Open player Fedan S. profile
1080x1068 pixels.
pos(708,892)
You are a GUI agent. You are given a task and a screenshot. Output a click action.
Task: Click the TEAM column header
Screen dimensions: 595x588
^^^^^^^^^^^^^^^^
Task to carry out
The answer must be the full listing, returned exactly as given.

Answer to this task
Open player Fedan S. profile
1080x1068 pixels.
pos(708,892)
You are a GUI agent. You are given a task and a screenshot. Output a click action.
Task: Click the TEAM column header
Screen dimensions: 595x588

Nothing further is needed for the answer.